In the report from January 2021, the city council sites the 2018 Intergovernmental Panel on Climate Change (IPCC) report as a big motivator to cut greenhouse gases in Des Moines.

Des Moines City Councilmember, Josh Mandelbaum says that each climate report continues to reiterate the need for action. “I think the bottom line is the science demonstrates that there is urgency to act and that doesn’t change from report to report. The urgency is there. Every time a new report comes out it to me highlights just how urgent action is and every moment we wait we make our lift a little bigger and a little harder and action going forward a little more urgent,” said Mandelbaum. 

An increase in global temperature has been linked to more extreme weather events across the globe. In Iowa, record-setting flash floods, and two record-setting derechos have all occurred in the past five years. In that same amount of time, Des Moines has set 18 new record high temperatures and only 3 new record low temperatures. 

Over the past year, the city has made some headway in what this carbon-free future will look like including contracting out the companies who will develop Des Moines’ Climate Action and Adaptation Plan. RDG Planning and Design will provide local expertise while assisting the Brendle Group (of Fort Collins, CO) in crafting this comprehensive climate action plan. Part of this includes looking at the way new buildings are designed. Mandelbaum said, “We know buildings are a major source of energy use and emissions. And so you start measuring how buildings use energy and how they can improve.” 

One way the city hopes to improve buildings is through the electrification of new developments. Heating and cooking are the two primary reasons natural gas is still used in many homes and buildings, but Mandelbaum says technology has improved significantly and that’s no longer necessary.

“Air source heat pumps are a really efficient way to do electric heating and cooling, and you’re starting to see that in a lot of new commercial construction,” said Mandelbaum.

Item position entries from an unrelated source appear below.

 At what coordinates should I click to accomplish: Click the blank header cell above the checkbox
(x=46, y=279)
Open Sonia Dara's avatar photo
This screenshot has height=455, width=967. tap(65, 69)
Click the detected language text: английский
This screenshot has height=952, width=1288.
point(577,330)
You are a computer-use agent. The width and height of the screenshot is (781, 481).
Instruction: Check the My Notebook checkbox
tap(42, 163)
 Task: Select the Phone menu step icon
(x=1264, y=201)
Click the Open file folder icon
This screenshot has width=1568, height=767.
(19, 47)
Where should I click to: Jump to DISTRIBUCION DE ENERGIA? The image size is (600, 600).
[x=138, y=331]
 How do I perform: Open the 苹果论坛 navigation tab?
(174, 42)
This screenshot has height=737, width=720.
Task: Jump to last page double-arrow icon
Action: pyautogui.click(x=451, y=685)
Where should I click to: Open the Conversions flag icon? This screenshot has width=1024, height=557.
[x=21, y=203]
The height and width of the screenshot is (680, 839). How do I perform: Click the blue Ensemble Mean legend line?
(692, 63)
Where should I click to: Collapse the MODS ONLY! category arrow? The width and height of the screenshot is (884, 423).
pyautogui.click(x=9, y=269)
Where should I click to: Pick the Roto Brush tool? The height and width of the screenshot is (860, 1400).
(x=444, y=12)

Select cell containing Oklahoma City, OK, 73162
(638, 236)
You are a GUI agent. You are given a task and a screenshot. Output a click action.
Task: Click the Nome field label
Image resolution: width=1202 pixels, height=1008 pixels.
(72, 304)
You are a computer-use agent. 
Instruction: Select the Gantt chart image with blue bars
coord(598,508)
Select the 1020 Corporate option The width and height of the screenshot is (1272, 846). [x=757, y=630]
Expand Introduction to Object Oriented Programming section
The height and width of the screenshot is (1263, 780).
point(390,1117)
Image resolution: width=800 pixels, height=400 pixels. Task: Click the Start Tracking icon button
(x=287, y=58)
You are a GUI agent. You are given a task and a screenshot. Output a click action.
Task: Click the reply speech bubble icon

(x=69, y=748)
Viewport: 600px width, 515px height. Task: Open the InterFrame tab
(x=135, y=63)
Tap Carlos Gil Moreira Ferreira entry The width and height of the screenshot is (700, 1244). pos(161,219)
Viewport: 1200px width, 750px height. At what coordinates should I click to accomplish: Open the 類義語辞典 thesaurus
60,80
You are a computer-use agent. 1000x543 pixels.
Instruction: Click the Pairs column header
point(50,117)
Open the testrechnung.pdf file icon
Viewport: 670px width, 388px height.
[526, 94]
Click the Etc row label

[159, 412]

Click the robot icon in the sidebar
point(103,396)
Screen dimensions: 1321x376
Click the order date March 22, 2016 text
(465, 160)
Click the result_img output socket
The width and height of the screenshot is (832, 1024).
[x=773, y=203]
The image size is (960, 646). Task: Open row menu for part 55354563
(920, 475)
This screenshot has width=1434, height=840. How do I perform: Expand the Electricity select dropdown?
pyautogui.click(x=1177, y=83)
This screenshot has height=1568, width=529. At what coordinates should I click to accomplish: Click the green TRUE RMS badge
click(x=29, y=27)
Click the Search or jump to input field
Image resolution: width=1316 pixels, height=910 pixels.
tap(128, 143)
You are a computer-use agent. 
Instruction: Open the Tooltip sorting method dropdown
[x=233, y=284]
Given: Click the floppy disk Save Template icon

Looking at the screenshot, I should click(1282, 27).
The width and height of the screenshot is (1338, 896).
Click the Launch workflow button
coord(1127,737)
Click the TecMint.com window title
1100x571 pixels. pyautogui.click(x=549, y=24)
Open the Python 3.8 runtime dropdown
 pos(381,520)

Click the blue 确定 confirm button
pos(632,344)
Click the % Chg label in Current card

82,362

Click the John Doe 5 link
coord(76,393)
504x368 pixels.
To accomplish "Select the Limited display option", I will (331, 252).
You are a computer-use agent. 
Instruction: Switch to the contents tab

Induction stovetops are also being put in over gas stoves which have been shown to emit methane (a powerful greenhouse gas) even when they are not on.

Electric vehicles will also be a focus of the city’s plan. Matt Ohloff is the Clean Communities Manager with the Iowa Environmental Council and says electric vehicle charging infrastructure will be essential for the city to address.

“We need to transition our vehicle fleet to electric to meet our climate goals. But we also need to be mindful about equity considerations and that the charging infrastructure has to be available to all people in all communities. Obviously, it’s easy for somebody with a home in a garage that has an electrical outlet to you know, park their car in the garage and charge their electric vehicle but people in apartment buildings or multifamily units, it’s more difficult,” said Ohloff.

Mandelbaum says the city has new clean energy expectations for developers that hope to build new. “We’ve been asking about EV (electric vehicle) charging stalls upfront, but also EV readiness. One of the big costs in terms of adding chargers to parking stalls is actually going back and wiring them after the fact, but if you do that during construction, it’s about a 10th of the cost to convert those stalls to EV charging,” said Mandelbaum. 

The city is also expanding on solar installations. Fire Station #11 on E 4nd St and Hubbell Avenue and the Municipal Services Center II both have/will have solar on their rooftop, but the city is still looking at adding large amounts of solar on already established buildings across the city, too. 

While the city continues to push forward in its efforts to create a 24/7 carbon-free electric city, you can do a few things at home to contribute, “Do an energy efficiency audit, look at the things that you can do to make your home more efficient. Because it’s going to be easier for us to cover your energy use. If, if there’s less of it, because you’ve insulated your walls. You’re using a programmable thermostat, you’re taking the little steps that you can take and that, that’s going to save you money as well,” said Mandelbaum.